Three from the NY Times: Sundance, Veoh, and High-def Porn

- David Carr of the NY Times writes about filmmaker M dot Strange (aka Michael Belmont), who cultivated a fan base on YouTube prior to coming to Sundance with his movie `We are the Strange.' (Here's the YouTube trailer.)

- Michael Eisner is betting that Net viewers are hungry to watch celebs online, not just unknown teens rambling in front of their bedroom Webcams. Eisner is an investor in the video service Veoh, and has just engineered a deal, according to the Times, to bring celeb content from US Weekly onto Veoh. Maria Aspan writes:

    The partnership follows the success of celebrity-focused Web sites like, as well as the YouTube phenomenon and the popularity of user-generated content. Veoh remains a very small participant in the market, with 500,000 unique visitors in August, according to Nielsen/NetRatings (although the company says the figure should actually be four million).

    Us Weekly, which had circulation of 1.8 million in August, already has a built-in audience. ( had almost a million unique users in December, according to Nielsen/NetRatings, and 1.8 million, according to Wenner.)

- Finally, the Times covers pornography in high-def. (Most actresses in the industry don't seem to appreciate the technological progress... and some are even reportedly having more surgery to conceal flaws that they think will show up in high-def imagery.) Matt Richtel writes:

    The pornographers’ progress with HD may also be somewhat slowed by Sony, one of the main backers of the Blu-ray high-definition disc format.
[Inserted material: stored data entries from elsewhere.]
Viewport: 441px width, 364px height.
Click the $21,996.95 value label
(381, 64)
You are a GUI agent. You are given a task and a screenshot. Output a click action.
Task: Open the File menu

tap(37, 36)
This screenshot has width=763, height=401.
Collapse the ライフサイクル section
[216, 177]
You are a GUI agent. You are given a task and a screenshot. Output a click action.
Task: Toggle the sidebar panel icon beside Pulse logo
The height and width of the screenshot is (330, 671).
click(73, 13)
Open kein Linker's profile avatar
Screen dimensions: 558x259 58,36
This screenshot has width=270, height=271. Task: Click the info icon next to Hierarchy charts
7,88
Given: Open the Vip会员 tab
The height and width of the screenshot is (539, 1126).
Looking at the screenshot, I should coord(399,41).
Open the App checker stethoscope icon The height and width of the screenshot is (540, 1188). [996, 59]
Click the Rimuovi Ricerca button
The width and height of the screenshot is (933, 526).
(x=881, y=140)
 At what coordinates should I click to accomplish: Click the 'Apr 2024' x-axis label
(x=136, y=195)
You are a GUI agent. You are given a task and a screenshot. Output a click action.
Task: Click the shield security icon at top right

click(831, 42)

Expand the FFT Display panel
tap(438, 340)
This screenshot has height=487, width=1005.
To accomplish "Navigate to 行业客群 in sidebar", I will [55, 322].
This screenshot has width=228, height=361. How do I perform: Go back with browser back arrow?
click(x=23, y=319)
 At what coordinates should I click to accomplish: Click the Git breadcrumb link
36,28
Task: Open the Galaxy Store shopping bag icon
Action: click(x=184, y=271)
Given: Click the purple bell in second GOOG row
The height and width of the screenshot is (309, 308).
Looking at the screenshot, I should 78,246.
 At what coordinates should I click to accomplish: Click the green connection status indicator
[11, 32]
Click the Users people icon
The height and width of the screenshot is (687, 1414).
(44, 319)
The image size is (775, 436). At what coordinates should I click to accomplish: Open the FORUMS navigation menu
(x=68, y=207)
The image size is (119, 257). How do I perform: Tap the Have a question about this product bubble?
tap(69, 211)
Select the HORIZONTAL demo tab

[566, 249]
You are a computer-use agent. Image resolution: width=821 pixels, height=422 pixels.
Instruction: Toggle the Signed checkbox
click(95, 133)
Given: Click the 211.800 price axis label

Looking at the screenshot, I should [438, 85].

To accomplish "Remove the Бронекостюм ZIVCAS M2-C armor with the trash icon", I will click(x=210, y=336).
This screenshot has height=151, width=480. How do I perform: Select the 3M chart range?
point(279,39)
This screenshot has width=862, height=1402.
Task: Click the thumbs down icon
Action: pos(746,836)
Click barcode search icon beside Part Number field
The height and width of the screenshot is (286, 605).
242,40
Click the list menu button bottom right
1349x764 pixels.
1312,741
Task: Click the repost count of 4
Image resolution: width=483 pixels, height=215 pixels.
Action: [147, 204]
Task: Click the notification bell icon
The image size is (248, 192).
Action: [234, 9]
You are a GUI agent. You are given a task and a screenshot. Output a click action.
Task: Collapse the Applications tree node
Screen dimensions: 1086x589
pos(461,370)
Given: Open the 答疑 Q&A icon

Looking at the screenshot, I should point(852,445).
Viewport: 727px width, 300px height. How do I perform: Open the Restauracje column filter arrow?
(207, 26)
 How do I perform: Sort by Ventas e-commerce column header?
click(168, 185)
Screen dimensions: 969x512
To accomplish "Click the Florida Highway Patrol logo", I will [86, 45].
Sony said last week that, in keeping with a longstanding policy, it would not mass-produce pornographic videos on behalf of the movie makers.

    The decision has forced pornographers to use the competing HD-DVD format or, in some cases, to find companies other than Sony that can manufacture copies of Blu-ray movies.

    The movie makers assert that it is shortsighted of Sony to snub them, given how pornography helps technologies spread.

    “When you’re introducing a new format, it would seem like the adult guys can help,” said Steven Hirsch, co-chief executive officer of Vivid Entertainment Group, a big player in the industry. Mr. Hirsch added that high definition, regardless of format, “is the future.”